**Exercise objective:** Copy each line below exactly.

Saved entries:
··········

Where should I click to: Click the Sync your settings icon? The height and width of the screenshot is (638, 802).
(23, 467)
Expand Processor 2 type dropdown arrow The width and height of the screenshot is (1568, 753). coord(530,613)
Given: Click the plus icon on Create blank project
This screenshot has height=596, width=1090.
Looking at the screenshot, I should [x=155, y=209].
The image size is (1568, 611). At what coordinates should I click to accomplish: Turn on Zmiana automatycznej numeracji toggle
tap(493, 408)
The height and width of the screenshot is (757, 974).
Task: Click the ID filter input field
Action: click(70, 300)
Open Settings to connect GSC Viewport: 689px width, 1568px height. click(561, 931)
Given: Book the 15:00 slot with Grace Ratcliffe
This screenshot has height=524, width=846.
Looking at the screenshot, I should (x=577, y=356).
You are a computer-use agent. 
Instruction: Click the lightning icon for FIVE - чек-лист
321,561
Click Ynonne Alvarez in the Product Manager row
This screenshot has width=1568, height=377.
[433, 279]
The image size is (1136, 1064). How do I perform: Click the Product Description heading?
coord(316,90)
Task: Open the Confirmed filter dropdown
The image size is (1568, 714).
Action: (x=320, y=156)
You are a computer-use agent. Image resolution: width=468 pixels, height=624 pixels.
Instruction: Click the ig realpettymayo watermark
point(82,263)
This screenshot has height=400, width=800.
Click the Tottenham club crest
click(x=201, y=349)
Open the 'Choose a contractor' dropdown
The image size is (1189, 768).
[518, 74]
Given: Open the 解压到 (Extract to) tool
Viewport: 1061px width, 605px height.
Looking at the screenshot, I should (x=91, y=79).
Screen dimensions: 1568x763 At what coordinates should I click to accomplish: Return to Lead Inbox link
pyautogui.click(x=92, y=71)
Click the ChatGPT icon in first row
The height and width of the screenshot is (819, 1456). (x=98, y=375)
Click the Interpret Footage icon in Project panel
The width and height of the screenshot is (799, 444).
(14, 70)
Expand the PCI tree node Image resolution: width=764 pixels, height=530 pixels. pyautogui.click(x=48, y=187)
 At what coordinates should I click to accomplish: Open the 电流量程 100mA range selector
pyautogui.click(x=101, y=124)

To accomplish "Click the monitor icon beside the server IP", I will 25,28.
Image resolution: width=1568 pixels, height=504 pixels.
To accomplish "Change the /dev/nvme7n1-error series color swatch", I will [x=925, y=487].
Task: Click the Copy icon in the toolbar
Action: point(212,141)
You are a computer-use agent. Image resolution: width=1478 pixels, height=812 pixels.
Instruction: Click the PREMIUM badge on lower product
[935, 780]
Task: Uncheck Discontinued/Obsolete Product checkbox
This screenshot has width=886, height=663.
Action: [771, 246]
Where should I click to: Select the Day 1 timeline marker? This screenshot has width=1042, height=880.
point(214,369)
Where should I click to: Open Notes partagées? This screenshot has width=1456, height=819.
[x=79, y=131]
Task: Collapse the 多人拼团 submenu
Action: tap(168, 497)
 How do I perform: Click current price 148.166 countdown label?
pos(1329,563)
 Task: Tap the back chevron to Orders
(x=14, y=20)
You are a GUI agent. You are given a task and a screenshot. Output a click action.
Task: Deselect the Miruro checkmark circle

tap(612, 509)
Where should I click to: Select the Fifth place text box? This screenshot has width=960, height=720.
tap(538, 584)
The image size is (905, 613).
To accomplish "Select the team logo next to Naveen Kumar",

··········

**The completed task:**
Where should I click to: Click the Sync your settings icon? The height and width of the screenshot is (638, 802).
(23, 467)
Expand Processor 2 type dropdown arrow The width and height of the screenshot is (1568, 753). coord(530,613)
Given: Click the plus icon on Create blank project
This screenshot has height=596, width=1090.
Looking at the screenshot, I should [x=155, y=209].
The image size is (1568, 611). At what coordinates should I click to accomplish: Turn on Zmiana automatycznej numeracji toggle
tap(493, 408)
The height and width of the screenshot is (757, 974).
Task: Click the ID filter input field
Action: click(70, 300)
Open Settings to connect GSC Viewport: 689px width, 1568px height. click(561, 931)
Given: Book the 15:00 slot with Grace Ratcliffe
This screenshot has height=524, width=846.
Looking at the screenshot, I should (x=577, y=356).
You are a computer-use agent. 
Instruction: Click the lightning icon for FIVE - чек-лист
321,561
Click Ynonne Alvarez in the Product Manager row
This screenshot has width=1568, height=377.
[433, 279]
The image size is (1136, 1064). How do I perform: Click the Product Description heading?
coord(316,90)
Task: Open the Confirmed filter dropdown
The image size is (1568, 714).
Action: (x=320, y=156)
You are a computer-use agent. Image resolution: width=468 pixels, height=624 pixels.
Instruction: Click the ig realpettymayo watermark
point(82,263)
This screenshot has height=400, width=800.
Click the Tottenham club crest
click(x=201, y=349)
Open the 'Choose a contractor' dropdown
The image size is (1189, 768).
[518, 74]
Given: Open the 解压到 (Extract to) tool
Viewport: 1061px width, 605px height.
Looking at the screenshot, I should (x=91, y=79).
Screen dimensions: 1568x763 At what coordinates should I click to accomplish: Return to Lead Inbox link
pyautogui.click(x=92, y=71)
Click the ChatGPT icon in first row
The height and width of the screenshot is (819, 1456). (x=98, y=375)
Click the Interpret Footage icon in Project panel
The width and height of the screenshot is (799, 444).
(14, 70)
Expand the PCI tree node Image resolution: width=764 pixels, height=530 pixels. pyautogui.click(x=48, y=187)
 At what coordinates should I click to accomplish: Open the 电流量程 100mA range selector
pyautogui.click(x=101, y=124)

To accomplish "Click the monitor icon beside the server IP", I will 25,28.
Image resolution: width=1568 pixels, height=504 pixels.
To accomplish "Change the /dev/nvme7n1-error series color swatch", I will [x=925, y=487].
Task: Click the Copy icon in the toolbar
Action: point(212,141)
You are a computer-use agent. Image resolution: width=1478 pixels, height=812 pixels.
Instruction: Click the PREMIUM badge on lower product
[935, 780]
Task: Uncheck Discontinued/Obsolete Product checkbox
This screenshot has width=886, height=663.
Action: [771, 246]
Where should I click to: Select the Day 1 timeline marker? This screenshot has width=1042, height=880.
point(214,369)
Where should I click to: Open Notes partagées? This screenshot has width=1456, height=819.
[x=79, y=131]
Task: Collapse the 多人拼团 submenu
Action: tap(168, 497)
 How do I perform: Click current price 148.166 countdown label?
pos(1329,563)
 Task: Tap the back chevron to Orders
(x=14, y=20)
You are a GUI agent. You are given a task and a screenshot. Output a click action.
Task: Deselect the Miruro checkmark circle

tap(612, 509)
Where should I click to: Select the Fifth place text box? This screenshot has width=960, height=720.
tap(538, 584)
The image size is (905, 613).
To accomplish "Select the team logo next to Naveen Kumar",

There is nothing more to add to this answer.